POWERBEV, a novel and elegant vision-based end-to-end framework that only consists of 2D convolutional layers to perform perception and forecasting of multiple objects in BEVs.
Other
82 stars 18 forks source link

predict_instance_segmentation #1

Closed BIT-MJY closed 1 year ago

BIT-MJY commented 1 year ago

Hello @EdwardLeeLPZ ,

Thanks for your great work! I have one question about the predict_instance_segmentation function in instance.py. Could you please tell me why you use output['instance_flow'][b, 1:2].detach(), rather than the first predicted instance flow [b, 0:1] to generate the instance in get_instance_segmentation_and_centers?

EdwardLeeLPZ commented 1 year ago

Hello @EdwardLeeLPZ ,

Thanks for your great work! I have one question about the predict_instance_segmentation function in instance.py. Could you please tell me why you use output['instance_flow'][b, 1:2].detach(), rather than the first predicted instance flow [b, 0:1] to generate the instance in get_instance_segmentation_and_centers?

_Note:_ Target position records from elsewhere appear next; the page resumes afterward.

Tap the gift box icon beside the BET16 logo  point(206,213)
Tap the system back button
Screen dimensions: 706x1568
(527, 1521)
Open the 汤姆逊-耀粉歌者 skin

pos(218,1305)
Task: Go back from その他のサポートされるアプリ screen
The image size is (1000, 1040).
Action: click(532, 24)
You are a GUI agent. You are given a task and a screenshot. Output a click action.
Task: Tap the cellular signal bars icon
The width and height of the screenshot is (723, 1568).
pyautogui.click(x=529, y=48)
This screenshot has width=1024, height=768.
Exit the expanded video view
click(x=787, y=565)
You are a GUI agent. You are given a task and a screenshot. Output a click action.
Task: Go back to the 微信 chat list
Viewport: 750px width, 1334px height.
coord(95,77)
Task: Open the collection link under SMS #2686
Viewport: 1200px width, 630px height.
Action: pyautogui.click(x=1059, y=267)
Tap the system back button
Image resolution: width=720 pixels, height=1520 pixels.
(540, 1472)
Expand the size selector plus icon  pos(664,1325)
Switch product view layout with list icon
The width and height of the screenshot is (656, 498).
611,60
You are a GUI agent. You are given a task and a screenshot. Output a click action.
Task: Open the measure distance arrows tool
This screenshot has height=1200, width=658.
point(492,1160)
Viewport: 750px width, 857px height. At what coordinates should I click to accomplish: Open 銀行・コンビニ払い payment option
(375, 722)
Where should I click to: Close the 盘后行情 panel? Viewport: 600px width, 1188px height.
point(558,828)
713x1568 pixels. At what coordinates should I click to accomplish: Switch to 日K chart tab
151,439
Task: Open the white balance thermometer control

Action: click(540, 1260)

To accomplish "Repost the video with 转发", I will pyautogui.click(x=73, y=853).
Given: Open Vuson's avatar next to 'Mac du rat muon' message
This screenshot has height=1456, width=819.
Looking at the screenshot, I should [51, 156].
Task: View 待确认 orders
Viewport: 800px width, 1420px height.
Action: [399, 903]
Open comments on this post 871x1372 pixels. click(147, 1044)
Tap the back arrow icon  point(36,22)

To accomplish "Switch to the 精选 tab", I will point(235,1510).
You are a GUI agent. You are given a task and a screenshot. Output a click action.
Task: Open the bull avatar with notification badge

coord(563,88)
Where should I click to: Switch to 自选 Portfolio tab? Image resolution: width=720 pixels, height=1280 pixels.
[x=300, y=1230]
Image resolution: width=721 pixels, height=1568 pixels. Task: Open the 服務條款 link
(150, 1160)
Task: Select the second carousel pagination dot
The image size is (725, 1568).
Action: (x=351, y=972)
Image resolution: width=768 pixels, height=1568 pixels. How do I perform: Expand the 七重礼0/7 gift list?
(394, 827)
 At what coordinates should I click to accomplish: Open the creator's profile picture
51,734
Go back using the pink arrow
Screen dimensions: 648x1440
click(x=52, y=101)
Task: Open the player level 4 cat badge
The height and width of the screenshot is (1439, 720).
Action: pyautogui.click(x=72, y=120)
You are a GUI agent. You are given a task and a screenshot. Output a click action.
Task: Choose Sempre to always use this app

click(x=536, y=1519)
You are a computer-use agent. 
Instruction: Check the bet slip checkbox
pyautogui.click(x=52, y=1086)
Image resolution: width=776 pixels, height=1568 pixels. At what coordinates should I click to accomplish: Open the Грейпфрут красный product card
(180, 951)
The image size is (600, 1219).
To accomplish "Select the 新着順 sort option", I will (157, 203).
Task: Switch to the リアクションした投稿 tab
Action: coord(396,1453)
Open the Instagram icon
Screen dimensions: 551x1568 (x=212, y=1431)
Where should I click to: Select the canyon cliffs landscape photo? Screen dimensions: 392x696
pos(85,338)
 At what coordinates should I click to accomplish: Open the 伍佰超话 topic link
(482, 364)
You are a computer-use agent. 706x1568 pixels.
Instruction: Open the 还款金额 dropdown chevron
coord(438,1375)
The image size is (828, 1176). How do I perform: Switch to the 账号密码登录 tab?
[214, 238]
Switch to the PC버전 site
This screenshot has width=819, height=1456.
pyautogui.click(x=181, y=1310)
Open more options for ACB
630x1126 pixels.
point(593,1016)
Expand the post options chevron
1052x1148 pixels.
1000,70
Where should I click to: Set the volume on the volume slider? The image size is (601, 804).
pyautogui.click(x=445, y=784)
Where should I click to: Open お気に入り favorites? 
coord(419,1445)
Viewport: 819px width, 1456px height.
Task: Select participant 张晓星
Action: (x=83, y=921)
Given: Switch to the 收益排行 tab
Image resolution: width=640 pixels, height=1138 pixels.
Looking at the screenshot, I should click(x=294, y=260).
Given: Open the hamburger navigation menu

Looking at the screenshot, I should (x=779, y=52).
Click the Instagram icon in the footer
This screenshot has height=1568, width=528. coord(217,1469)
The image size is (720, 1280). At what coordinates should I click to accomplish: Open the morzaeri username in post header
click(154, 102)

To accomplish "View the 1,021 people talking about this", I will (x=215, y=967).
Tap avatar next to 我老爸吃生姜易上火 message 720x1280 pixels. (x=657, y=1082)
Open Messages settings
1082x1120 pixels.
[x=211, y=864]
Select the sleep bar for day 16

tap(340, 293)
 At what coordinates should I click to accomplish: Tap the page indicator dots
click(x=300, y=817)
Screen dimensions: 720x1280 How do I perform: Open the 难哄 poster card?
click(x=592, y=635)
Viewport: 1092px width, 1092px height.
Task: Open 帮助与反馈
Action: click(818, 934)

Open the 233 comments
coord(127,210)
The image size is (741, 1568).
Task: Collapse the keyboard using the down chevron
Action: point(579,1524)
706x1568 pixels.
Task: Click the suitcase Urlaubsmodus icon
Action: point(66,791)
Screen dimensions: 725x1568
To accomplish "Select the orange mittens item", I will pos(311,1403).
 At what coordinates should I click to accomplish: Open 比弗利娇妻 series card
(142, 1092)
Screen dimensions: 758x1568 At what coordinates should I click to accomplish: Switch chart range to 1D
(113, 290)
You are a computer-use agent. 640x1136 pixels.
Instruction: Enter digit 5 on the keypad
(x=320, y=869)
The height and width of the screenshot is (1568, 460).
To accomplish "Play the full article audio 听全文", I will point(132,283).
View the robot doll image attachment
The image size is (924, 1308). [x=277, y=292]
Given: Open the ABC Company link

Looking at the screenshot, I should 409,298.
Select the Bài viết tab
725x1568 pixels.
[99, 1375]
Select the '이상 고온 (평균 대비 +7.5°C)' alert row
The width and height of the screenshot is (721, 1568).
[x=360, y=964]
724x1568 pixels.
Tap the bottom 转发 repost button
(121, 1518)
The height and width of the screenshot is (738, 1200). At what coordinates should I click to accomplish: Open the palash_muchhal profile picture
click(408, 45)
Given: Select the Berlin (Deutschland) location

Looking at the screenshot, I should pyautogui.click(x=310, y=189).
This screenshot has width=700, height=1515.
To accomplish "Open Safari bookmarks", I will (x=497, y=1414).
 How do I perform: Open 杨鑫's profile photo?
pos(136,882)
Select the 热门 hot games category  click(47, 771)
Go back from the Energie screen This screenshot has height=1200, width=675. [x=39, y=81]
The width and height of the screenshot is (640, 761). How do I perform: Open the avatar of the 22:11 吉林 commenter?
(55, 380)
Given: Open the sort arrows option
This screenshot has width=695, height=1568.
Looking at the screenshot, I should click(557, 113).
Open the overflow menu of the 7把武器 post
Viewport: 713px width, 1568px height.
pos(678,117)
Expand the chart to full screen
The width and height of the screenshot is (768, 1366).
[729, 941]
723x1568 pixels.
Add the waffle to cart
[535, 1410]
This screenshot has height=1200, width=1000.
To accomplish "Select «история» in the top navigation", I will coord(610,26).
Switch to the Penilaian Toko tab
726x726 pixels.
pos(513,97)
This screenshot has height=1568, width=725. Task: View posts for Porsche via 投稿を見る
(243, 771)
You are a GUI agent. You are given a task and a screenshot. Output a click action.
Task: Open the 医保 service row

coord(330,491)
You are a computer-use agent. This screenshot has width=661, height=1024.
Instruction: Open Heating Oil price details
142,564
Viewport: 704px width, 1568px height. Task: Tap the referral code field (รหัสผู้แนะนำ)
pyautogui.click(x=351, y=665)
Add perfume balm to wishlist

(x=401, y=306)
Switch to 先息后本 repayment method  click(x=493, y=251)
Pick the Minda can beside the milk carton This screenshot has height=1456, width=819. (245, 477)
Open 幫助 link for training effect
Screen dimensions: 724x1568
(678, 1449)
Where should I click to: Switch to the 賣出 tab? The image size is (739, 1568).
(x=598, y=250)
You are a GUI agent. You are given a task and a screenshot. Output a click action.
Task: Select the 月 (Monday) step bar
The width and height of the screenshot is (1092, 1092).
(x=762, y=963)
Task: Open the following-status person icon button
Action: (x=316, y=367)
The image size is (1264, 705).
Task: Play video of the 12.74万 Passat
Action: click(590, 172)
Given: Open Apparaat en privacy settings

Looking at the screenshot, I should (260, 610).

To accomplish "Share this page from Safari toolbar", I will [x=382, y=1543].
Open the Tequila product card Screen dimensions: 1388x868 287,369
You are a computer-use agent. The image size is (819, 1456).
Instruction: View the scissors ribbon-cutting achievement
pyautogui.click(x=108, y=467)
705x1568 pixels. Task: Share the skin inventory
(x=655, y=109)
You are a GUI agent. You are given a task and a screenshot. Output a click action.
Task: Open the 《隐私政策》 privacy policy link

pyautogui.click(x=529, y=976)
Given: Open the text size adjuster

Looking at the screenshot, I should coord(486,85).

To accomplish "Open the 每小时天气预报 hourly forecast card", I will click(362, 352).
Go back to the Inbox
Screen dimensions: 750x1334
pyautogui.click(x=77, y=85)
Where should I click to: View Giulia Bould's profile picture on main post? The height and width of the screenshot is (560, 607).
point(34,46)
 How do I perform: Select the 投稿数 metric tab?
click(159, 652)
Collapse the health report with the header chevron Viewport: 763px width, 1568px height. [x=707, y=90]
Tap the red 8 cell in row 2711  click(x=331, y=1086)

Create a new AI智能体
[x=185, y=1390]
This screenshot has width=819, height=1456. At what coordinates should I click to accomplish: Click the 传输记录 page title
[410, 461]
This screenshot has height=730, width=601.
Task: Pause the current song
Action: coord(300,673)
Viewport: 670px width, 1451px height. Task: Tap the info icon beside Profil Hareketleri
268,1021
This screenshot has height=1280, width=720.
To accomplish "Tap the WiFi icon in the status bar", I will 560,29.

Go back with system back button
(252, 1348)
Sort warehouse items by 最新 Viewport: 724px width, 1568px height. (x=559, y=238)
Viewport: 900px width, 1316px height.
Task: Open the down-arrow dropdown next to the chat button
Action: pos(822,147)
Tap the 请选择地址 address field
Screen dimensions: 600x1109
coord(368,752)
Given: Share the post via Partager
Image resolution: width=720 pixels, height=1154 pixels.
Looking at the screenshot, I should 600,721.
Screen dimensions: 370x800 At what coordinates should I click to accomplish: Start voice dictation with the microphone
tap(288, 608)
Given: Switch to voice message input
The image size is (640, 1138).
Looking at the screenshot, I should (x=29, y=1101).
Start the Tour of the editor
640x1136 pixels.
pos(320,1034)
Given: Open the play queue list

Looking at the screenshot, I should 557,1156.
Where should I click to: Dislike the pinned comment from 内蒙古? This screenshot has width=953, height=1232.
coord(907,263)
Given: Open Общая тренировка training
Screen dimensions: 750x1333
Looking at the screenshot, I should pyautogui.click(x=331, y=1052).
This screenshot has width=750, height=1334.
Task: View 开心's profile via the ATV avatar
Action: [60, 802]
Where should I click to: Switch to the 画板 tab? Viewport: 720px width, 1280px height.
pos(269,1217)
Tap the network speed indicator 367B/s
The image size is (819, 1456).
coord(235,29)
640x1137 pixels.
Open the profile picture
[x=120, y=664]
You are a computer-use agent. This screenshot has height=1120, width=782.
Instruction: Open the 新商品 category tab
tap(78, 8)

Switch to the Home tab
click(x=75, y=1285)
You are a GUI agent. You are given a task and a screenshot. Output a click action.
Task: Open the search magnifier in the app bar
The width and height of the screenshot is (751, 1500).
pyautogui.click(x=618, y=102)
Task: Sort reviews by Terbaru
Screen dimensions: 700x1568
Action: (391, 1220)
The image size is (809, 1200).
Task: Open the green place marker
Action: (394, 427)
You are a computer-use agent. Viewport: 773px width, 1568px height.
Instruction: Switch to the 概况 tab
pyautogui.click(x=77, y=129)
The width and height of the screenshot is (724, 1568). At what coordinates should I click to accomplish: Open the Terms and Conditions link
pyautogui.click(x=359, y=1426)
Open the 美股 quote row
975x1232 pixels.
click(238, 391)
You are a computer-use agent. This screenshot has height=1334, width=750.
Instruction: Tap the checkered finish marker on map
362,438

Hello @BIT-MJY , Your question is critical. To better understand the different outputs used for post-processing, please refer to this figure: image The get_instance_segmentation_and_centers function is used for giving an initial instance segmentation of the first valid prediction frame (t=0). It is implemented in the following manner:

  1. Extract local maxima from torch.softmax(output['segmentation'], dim=2)[b, 0:1, vehicles_id].detach() as the centers of instances at the past moment (t=-1) (Line 44 - 55);
  2. Use backward centripetal flow output['instance_flow'][b, 1:2].detach() to find the corresponding position in the past frame (t=-1) to which all pixels at the moment t=0 are pointing (Line 59- 72);
  3. Compare the above positions being pointed to (t=-1) with the predicted centers of the past frame (t=-1), and assign the nearest center to each present pixel (t=0), i.e., the identification (Line 75- 77);
  4. Filter with foreground_masks[b, 1:2].detach() at moment t=0 to avoid background pixels being assigned as instances (Line 103).

It is worth noting that this step only assigns IDs to the current instances (t=0), and the centers of the past frame (t=-1) are only used as assistance, not part of the final valid prediction outputs (t=0, 1, 2, ...).

I hope I have answered your question clearly, if not, feel free to raise your question further.

BIT-MJY commented 1 year ago

@EdwardLeeLPZ Thank you so much for the detailed reply! I currently totally understand the pipeline after you explained. I also noticed that the predicted results have two more additional frames, which is defined by

self.num_waypoints = self.cfg.N_FUTURE_FRAMES + 2

in stconv.py. Thanks again and I will close this issue since it is solved.